┌─ Extracted material

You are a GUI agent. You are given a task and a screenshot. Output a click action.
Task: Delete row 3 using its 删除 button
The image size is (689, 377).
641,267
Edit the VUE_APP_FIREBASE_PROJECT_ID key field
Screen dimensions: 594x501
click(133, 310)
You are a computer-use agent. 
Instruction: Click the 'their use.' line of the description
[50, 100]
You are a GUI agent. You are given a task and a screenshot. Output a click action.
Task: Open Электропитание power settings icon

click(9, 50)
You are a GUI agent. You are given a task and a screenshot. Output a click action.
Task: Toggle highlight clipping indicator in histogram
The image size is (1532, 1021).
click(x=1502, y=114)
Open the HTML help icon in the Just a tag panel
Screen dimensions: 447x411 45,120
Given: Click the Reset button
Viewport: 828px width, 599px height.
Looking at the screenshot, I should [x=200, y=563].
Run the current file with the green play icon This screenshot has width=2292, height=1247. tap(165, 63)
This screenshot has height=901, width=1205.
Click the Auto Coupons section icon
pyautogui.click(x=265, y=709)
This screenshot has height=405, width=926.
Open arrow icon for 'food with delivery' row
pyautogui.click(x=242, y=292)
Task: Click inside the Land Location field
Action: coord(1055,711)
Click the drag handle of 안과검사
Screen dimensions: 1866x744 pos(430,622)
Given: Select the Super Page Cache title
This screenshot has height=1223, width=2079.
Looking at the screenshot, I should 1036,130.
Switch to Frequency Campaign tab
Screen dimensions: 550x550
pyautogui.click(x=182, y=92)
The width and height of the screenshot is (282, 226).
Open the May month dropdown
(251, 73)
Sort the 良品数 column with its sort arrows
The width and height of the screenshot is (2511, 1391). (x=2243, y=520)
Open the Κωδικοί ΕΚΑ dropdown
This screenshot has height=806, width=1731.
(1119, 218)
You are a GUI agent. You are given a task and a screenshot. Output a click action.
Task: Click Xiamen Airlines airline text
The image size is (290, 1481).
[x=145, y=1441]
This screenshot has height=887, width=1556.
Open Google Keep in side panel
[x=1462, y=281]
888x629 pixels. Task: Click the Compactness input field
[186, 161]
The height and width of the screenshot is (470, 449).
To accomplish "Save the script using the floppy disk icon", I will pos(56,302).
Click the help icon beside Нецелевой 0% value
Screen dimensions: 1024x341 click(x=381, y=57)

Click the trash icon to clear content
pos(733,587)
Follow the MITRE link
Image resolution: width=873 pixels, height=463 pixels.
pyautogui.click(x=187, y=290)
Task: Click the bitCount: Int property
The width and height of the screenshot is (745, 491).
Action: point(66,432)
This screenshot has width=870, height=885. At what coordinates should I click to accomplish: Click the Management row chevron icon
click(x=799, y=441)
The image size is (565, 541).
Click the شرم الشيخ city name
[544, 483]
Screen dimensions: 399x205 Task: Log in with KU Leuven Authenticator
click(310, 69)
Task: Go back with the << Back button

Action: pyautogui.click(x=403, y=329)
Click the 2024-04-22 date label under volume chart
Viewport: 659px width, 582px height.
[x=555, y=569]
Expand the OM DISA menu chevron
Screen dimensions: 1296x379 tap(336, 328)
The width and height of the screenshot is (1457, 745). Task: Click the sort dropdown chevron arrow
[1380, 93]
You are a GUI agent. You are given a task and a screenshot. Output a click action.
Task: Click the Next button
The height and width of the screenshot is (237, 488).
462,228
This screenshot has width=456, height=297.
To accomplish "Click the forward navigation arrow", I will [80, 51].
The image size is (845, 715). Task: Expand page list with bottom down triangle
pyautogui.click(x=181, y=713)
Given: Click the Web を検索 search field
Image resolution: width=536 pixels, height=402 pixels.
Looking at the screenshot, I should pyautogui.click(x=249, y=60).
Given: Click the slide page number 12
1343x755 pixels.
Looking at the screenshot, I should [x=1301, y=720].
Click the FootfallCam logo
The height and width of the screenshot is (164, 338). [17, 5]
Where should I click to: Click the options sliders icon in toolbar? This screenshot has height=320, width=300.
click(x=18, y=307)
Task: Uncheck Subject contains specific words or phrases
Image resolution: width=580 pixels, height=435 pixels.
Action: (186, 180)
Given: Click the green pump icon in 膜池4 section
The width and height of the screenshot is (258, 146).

└─

Exercise objective:
Reproduce, without any changes, the lines from the one that contains "The image size is (845, 715)." through the end of the records, inclusive.

Output for this task:
The image size is (845, 715). Task: Expand page list with bottom down triangle
pyautogui.click(x=181, y=713)
Given: Click the Web を検索 search field
Image resolution: width=536 pixels, height=402 pixels.
Looking at the screenshot, I should pyautogui.click(x=249, y=60).
Given: Click the slide page number 12
1343x755 pixels.
Looking at the screenshot, I should [x=1301, y=720].
Click the FootfallCam logo
The height and width of the screenshot is (164, 338). [17, 5]
Where should I click to: Click the options sliders icon in toolbar? This screenshot has height=320, width=300.
click(x=18, y=307)
Task: Uncheck Subject contains specific words or phrases
Image resolution: width=580 pixels, height=435 pixels.
Action: (186, 180)
Given: Click the green pump icon in 膜池4 section
The width and height of the screenshot is (258, 146).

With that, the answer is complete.